▸ Aim
Rewrite the lines below as a JSON list of strings, one string per line and no blank lines, covering everything from the line containing "Toggle the Categ" down to the line containing "Action: 176,32".

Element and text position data
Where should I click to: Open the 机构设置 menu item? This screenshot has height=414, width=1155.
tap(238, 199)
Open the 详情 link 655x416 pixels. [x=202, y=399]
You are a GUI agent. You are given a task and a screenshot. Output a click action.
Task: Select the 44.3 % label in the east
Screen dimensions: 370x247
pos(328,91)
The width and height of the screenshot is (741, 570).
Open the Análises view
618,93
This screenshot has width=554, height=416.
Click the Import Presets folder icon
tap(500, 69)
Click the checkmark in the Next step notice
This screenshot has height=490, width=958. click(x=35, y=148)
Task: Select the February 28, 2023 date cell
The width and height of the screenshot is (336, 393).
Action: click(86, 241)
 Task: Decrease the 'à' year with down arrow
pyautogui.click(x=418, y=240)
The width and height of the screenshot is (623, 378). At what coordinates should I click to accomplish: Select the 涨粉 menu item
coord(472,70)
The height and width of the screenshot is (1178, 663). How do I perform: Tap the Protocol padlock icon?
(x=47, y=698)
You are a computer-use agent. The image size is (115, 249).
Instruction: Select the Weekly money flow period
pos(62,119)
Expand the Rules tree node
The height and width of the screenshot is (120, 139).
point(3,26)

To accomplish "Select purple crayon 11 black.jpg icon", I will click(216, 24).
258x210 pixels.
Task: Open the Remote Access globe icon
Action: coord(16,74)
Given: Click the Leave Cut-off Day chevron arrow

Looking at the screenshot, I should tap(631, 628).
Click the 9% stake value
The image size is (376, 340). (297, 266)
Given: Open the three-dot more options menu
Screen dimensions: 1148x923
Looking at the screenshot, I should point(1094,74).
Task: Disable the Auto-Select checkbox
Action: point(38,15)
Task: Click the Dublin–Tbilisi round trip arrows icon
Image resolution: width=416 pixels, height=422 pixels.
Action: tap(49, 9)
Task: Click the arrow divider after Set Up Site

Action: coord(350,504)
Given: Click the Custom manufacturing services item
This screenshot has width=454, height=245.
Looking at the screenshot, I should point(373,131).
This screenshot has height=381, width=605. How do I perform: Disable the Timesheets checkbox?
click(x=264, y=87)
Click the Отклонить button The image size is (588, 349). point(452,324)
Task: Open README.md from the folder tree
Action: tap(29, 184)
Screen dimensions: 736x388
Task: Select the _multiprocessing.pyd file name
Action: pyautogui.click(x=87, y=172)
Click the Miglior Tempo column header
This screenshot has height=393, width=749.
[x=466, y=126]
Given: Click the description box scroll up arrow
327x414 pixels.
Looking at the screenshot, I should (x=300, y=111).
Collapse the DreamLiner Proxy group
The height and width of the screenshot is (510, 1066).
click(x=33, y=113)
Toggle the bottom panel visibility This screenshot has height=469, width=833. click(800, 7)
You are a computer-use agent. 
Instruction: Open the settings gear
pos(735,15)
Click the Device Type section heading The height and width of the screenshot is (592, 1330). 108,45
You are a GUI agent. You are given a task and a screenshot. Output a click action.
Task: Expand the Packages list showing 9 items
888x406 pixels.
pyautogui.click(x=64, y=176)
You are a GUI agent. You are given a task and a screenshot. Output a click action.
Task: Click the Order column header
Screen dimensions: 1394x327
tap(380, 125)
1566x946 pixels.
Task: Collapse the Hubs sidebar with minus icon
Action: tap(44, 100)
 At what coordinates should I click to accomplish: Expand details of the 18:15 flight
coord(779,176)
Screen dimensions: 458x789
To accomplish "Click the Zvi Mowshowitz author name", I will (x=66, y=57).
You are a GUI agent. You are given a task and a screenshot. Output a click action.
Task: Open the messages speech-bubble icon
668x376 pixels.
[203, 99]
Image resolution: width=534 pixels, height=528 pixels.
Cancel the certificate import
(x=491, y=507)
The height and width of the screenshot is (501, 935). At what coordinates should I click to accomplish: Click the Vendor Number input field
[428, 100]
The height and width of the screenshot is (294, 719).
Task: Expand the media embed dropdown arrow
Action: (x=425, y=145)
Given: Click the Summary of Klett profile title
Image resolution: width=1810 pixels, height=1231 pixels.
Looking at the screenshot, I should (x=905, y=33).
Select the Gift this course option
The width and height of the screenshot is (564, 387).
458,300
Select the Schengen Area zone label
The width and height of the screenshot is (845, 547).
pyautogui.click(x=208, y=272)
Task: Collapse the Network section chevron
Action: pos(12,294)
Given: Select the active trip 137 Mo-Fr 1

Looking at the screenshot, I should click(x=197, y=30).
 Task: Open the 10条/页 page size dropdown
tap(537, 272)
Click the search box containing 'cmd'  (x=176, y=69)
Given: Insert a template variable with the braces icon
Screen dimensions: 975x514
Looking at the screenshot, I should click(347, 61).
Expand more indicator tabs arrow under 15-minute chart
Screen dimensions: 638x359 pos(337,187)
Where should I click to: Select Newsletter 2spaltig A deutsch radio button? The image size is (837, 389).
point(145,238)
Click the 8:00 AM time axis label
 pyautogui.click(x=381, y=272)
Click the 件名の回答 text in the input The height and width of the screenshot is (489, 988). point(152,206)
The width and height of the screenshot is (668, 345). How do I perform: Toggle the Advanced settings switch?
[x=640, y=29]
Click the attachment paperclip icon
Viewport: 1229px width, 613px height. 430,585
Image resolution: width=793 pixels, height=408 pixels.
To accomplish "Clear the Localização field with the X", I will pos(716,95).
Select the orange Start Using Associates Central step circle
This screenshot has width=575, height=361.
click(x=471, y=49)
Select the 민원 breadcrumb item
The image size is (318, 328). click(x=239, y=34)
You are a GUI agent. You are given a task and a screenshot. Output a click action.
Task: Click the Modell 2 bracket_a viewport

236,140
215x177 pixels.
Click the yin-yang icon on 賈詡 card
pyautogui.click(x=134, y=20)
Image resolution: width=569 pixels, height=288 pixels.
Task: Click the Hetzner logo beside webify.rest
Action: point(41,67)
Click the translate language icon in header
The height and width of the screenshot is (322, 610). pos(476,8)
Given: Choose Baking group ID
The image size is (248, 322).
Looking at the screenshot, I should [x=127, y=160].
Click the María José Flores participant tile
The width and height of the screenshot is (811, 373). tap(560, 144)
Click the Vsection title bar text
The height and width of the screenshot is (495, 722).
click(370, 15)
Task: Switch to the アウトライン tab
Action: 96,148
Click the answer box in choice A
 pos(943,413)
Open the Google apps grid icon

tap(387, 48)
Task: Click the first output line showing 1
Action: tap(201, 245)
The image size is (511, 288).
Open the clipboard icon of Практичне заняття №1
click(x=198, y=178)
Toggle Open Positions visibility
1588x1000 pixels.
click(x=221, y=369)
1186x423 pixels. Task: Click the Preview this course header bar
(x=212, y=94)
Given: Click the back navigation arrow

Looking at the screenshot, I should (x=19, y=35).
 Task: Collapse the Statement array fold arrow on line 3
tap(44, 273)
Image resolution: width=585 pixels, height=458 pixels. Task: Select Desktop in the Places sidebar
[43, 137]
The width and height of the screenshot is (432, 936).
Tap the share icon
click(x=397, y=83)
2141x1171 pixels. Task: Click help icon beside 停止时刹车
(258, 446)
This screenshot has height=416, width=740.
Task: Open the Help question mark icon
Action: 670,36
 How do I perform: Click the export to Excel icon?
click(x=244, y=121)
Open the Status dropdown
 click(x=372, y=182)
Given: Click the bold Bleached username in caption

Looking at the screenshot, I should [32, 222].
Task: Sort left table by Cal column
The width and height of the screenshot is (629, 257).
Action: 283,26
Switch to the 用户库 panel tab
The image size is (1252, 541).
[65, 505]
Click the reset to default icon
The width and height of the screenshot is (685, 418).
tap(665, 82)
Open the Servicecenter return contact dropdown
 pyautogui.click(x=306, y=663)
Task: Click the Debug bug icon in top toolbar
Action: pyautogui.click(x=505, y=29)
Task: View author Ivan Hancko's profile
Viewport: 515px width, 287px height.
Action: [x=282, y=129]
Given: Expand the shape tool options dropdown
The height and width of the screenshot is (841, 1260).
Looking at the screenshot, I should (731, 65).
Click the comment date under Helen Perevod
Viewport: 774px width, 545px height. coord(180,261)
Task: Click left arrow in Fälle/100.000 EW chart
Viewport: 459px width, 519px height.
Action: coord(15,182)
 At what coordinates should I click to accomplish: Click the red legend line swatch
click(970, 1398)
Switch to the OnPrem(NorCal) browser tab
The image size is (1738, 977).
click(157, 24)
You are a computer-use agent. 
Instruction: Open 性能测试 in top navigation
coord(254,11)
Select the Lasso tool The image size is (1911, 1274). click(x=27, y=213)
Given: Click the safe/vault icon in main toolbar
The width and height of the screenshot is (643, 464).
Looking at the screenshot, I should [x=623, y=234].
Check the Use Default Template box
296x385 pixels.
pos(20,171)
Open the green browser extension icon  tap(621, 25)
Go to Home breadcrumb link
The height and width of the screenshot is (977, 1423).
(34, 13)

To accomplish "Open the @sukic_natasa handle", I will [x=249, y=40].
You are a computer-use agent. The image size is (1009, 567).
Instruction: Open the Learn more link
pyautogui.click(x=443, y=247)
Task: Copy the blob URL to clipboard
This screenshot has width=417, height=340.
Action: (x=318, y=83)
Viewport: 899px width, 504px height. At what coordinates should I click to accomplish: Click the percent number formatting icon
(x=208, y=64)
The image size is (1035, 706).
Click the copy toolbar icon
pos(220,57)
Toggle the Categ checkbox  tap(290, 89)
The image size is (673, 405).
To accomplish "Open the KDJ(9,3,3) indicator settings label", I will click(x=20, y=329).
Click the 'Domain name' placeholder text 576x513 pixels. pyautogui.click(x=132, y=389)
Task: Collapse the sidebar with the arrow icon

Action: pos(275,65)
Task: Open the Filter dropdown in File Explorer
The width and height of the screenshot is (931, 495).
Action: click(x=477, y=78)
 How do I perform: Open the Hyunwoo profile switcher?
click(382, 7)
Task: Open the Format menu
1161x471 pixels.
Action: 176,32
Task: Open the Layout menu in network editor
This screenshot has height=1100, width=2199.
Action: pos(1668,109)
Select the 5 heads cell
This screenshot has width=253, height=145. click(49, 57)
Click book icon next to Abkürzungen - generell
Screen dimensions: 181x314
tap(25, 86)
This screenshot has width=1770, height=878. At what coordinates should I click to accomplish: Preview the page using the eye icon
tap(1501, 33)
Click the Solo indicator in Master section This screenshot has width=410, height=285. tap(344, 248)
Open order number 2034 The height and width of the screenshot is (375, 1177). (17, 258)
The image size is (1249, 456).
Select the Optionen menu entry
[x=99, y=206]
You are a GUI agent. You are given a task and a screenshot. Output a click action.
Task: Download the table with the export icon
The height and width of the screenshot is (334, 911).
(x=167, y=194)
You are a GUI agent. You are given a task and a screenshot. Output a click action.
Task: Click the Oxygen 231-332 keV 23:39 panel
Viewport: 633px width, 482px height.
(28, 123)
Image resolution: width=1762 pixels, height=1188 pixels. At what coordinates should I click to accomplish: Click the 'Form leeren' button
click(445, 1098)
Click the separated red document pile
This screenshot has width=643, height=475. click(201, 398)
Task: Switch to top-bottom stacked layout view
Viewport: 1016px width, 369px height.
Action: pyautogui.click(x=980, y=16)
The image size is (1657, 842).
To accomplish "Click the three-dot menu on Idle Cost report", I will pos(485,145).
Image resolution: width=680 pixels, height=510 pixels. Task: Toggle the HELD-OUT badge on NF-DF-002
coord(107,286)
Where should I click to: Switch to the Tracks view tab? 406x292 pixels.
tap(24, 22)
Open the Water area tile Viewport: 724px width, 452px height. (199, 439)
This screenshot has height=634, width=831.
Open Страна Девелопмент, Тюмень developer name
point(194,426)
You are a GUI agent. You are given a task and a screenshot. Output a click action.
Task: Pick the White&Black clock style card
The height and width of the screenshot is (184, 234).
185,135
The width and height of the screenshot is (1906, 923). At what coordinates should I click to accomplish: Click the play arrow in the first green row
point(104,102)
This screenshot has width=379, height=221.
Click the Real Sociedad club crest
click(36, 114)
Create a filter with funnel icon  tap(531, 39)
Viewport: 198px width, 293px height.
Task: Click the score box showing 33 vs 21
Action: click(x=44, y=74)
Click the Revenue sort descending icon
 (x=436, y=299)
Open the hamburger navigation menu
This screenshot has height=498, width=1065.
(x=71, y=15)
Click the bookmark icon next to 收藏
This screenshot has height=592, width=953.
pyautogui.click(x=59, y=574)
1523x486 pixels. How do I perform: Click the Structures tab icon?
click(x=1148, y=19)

▸ Exercise response
[
  "Toggle the Categ checkbox  tap(290, 89)",
  "The image size is (673, 405).",
  "To accomplish \"Open the KDJ(9,3,3) indicator settings label\", I will click(x=20, y=329).",
  "Click the 'Domain name' placeholder text 576x513 pixels. pyautogui.click(x=132, y=389)",
  "Task: Collapse the sidebar with the arrow icon",
  "Action: pos(275,65)",
  "Task: Open the Filter dropdown in File Explorer",
  "The width and height of the screenshot is (931, 495).",
  "Action: click(x=477, y=78)",
  " How do I perform: Open the Hyunwoo profile switcher?",
  "click(382, 7)",
  "Task: Open the Format menu",
  "1161x471 pixels.",
  "Action: 176,32"
]